This may sound relatively straight-forward, but the idea is novel. Most face recognition models that work with photographs use an exemplar-based algorithm, where the model stores each of the images it is shown. Such models do improve as more faces are added (since there are more exemplars that might possibly match), but not as much as an averaging model does as more pictures are added to the average (Burton et al, 2005). Furthermore, when noise is added in the form of greater variations in lighting, the exemplar model breaks down rapidly while the averaging model is largely unaffected.

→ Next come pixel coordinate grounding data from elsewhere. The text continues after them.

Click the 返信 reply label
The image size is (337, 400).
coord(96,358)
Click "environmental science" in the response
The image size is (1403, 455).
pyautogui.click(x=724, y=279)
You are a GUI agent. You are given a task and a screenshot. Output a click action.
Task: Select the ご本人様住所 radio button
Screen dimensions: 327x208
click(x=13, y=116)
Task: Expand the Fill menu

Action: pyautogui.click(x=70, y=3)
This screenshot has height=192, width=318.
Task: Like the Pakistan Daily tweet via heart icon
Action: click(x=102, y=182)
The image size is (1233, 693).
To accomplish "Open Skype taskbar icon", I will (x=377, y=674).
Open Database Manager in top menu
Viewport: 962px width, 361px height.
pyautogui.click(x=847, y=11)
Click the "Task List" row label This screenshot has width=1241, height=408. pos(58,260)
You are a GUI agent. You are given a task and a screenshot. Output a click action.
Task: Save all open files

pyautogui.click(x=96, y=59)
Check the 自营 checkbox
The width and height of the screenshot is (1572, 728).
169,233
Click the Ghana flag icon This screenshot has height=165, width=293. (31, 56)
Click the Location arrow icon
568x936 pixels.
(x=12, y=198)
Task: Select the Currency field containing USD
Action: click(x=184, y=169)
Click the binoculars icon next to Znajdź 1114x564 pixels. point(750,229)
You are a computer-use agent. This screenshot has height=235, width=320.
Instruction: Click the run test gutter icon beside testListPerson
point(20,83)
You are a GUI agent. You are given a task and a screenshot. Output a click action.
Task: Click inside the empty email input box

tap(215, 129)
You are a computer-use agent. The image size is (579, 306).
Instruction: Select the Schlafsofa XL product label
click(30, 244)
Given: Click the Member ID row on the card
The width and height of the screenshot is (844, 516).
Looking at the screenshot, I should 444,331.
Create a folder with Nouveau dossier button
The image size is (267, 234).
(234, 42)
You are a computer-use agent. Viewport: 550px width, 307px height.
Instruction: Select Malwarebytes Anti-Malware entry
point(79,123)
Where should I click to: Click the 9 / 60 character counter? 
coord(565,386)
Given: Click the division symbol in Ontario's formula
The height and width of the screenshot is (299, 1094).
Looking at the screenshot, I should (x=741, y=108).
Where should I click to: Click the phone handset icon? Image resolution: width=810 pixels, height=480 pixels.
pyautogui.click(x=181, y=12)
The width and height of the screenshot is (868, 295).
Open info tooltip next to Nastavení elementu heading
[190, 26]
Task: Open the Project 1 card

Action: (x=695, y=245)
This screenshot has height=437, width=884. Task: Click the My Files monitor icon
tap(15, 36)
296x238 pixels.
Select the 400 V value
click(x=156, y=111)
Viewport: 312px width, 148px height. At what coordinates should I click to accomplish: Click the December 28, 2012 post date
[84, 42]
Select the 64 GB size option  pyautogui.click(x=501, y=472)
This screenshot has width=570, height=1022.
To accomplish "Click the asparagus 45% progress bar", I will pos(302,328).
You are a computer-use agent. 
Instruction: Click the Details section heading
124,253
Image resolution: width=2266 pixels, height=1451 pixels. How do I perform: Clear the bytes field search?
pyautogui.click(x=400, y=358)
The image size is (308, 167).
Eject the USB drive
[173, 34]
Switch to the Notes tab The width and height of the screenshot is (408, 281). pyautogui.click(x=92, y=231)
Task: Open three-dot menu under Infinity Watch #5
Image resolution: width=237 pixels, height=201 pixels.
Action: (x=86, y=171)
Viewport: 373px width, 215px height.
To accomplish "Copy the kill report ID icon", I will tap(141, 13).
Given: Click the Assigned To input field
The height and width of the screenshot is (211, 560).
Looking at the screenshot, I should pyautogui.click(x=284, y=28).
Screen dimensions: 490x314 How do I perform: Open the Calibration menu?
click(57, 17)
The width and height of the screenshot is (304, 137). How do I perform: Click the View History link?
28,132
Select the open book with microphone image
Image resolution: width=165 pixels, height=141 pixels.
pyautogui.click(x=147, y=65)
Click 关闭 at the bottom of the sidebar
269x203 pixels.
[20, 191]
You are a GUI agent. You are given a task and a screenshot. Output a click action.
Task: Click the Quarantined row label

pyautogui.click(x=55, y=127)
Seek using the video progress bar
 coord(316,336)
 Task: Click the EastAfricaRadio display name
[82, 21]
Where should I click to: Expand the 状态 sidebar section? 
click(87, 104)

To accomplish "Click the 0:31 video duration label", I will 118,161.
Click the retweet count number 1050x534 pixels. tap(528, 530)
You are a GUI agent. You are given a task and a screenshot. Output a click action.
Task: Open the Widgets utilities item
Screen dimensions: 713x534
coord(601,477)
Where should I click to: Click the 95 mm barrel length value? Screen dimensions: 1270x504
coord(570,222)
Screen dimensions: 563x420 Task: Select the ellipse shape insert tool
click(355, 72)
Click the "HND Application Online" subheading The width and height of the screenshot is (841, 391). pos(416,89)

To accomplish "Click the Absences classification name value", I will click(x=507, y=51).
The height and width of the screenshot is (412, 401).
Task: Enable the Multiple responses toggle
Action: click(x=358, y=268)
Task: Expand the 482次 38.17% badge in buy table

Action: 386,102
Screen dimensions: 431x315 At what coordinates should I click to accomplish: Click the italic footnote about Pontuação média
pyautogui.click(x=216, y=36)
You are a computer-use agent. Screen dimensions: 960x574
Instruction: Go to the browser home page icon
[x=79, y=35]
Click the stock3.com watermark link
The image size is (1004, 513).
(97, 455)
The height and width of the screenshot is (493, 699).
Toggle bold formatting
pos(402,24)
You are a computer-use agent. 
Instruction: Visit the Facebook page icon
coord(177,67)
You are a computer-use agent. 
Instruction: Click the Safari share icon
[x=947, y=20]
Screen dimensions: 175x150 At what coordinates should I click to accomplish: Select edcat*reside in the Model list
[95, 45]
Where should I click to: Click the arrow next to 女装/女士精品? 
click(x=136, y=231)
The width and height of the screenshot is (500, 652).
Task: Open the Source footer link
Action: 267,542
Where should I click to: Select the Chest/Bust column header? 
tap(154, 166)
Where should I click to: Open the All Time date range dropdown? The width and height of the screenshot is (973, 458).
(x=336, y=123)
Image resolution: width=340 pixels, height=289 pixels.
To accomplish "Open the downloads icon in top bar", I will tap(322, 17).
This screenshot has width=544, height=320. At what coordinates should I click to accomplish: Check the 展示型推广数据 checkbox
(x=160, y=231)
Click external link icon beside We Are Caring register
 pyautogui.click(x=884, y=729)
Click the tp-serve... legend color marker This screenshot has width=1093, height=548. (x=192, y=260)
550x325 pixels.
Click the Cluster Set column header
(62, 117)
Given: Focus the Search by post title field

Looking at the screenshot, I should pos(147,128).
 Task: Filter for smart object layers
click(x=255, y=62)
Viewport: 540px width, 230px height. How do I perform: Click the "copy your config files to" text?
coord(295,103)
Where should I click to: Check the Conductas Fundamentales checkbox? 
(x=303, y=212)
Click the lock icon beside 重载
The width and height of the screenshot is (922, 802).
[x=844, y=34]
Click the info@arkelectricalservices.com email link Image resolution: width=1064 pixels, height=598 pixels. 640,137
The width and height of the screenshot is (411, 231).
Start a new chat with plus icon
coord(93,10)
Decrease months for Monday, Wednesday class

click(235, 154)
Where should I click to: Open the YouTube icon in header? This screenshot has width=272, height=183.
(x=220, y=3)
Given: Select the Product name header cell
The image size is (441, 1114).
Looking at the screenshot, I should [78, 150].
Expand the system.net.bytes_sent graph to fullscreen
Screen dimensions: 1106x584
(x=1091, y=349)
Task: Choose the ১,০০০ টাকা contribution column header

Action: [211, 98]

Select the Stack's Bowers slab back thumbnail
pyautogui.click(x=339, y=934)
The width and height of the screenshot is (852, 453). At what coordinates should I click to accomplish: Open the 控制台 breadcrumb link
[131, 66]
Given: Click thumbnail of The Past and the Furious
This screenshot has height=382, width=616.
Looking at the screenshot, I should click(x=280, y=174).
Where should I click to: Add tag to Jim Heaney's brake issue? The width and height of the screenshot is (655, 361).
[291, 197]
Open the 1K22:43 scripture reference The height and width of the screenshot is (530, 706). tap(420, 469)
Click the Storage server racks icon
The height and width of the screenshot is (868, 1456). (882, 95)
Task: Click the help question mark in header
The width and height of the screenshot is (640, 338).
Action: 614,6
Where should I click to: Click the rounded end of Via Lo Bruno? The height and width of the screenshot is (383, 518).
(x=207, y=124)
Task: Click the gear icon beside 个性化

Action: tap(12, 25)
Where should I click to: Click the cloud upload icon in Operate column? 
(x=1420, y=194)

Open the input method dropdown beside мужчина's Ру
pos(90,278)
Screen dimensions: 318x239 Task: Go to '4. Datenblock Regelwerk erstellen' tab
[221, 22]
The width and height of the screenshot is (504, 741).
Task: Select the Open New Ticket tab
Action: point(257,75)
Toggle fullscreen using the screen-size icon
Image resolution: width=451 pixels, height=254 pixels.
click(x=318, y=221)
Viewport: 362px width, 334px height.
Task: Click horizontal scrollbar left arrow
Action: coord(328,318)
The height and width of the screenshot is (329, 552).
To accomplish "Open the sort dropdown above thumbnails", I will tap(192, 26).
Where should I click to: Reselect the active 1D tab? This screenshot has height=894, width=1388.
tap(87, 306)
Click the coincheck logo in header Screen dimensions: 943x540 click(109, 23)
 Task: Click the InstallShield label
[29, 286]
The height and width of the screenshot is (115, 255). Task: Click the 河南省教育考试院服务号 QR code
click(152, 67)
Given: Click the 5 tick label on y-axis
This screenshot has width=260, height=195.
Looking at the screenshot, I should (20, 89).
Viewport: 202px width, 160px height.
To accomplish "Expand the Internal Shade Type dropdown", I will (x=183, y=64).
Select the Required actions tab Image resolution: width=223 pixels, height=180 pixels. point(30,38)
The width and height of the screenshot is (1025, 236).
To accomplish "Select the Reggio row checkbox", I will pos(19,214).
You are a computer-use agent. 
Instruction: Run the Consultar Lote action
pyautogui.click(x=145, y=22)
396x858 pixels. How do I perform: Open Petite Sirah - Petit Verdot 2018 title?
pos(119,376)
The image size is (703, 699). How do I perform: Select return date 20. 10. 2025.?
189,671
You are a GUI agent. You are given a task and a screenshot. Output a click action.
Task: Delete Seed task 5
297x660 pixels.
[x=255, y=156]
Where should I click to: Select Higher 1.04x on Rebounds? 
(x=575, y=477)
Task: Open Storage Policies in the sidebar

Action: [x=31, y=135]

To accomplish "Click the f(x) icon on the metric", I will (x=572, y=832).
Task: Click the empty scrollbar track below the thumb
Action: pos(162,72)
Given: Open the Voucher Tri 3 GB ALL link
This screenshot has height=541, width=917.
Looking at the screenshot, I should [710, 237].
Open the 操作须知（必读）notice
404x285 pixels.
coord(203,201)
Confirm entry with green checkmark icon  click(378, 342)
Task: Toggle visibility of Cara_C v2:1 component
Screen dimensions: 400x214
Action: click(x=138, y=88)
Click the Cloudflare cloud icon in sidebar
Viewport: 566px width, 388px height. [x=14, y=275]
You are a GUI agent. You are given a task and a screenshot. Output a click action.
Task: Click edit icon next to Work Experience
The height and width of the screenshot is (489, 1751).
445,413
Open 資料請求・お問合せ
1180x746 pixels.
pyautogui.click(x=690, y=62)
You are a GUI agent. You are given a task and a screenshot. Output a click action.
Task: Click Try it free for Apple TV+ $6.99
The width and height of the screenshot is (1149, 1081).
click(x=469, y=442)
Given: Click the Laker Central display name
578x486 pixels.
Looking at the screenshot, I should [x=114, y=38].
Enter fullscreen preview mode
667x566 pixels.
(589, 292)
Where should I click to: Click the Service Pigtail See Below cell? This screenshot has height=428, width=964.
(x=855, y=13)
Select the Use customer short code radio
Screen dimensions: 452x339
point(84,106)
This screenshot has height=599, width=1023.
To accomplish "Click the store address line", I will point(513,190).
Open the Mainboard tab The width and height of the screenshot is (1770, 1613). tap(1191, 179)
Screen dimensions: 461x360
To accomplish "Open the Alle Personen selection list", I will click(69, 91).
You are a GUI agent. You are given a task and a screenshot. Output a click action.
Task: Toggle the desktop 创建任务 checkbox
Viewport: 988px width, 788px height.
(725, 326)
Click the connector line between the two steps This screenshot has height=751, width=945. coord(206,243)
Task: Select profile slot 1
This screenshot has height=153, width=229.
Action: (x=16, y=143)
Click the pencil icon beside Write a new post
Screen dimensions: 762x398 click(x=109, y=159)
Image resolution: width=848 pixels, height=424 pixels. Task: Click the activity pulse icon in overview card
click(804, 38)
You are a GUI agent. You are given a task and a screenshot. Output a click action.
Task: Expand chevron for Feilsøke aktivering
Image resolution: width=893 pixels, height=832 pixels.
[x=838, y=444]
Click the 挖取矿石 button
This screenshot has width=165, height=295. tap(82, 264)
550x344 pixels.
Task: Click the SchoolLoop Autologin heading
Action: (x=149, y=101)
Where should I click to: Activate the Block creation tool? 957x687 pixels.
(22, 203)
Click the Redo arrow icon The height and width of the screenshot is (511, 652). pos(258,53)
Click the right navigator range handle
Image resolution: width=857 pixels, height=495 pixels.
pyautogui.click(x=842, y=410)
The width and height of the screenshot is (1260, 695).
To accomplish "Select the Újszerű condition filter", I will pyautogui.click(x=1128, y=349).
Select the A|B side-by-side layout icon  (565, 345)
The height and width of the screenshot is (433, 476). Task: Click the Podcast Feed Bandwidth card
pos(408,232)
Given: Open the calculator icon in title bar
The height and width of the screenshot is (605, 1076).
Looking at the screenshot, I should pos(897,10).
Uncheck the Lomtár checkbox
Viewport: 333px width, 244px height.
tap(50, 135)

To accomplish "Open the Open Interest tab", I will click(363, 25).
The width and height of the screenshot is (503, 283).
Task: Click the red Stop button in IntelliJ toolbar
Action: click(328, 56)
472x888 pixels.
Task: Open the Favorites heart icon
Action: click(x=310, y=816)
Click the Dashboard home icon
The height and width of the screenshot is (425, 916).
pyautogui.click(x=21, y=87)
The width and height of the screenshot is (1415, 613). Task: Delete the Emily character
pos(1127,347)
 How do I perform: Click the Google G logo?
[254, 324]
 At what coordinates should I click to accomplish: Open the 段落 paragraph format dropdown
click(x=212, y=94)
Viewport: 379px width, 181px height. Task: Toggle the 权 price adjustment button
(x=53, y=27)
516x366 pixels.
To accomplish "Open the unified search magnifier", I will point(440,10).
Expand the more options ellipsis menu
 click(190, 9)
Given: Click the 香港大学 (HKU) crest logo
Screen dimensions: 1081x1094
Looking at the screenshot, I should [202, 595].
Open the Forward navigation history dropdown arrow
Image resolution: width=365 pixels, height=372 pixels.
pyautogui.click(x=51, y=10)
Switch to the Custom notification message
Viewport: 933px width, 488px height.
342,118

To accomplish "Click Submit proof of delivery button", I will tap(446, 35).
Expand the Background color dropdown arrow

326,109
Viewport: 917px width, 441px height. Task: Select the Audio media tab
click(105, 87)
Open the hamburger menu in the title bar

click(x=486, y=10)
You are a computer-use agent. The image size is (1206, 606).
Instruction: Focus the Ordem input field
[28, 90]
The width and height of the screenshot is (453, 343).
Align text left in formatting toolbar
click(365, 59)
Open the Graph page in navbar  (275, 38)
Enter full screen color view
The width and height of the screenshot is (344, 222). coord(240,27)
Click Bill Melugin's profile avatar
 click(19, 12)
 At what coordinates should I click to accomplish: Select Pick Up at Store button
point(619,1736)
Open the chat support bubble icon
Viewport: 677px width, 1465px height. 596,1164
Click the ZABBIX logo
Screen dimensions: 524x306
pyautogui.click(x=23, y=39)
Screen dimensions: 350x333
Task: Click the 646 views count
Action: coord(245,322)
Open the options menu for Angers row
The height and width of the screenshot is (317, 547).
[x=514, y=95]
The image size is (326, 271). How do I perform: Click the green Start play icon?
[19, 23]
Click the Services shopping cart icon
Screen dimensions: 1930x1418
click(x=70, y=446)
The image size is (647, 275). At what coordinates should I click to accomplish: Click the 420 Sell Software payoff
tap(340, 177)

Why is this model so effective? The averaging process appears to remove variability that is not relevant to personal identity (such as differences in lighting and shading, changes in hair style), while preserving information that is informative for recognition (eyebrows, eyes, nose, mouth, perhaps skin texture). The figure at the top of this post highlights this (from Burton et al, 2005). The pictures are shape-free averages, created from 20 exemplar pictures of each celebrity. To the extent that hair is present, it is usually blurry. But the pictures are eminently recognisable, even though you have in fact never seen any of these particular images before (since they are composites). Indeed, Burton et al (2005) showed that participants were faster to recognise these averages than they were at recognising the individual exemplar pictures.
In the latest issue of Science, Jenkins and Burton (2008) presented an unusual demonstration of the capabilities of this model. They pitted their model against one of the dominant commercial face-recognition systems (FaceVACS). The commercial model has been implemented at MyHeritage, a website that matches pictures you submit to a database of celebrities.
Jenkins and Burton (2008) took advantage of this by feeding the website a number of images from the Burton lab’s own celebrity face database. Note that the website is all about matching your face to a celebrity, so if an image of Bill Clinton from the Burton database is given as input, you would expect the face recognition algorithm to find a strong resemblance to the Bill Clinton images stored by MyHeritage. Overall, performance was unimpressive – 20 different images of 25 male celebrities were used, and the commercial face algorithm matched only 54% of these images to the correct person. This highlights how computationally difficult face recognition is.
In order to see how averaging might affect the model’s performance, Jenkins and Burton (2008) took the same 20 images and created a shape-free average for each celebrity. Each average was then fed into the model.
This raised the hit rate from 54% to 100%.
The model that Burton is advocating is really one where individual face images are recognised with reference to a stored average. This finding is essentially the converse – the commercial model, which attempts to store information about each exemplar, is used to identify an average. But there is no reason why it wouldn’t work the other way around.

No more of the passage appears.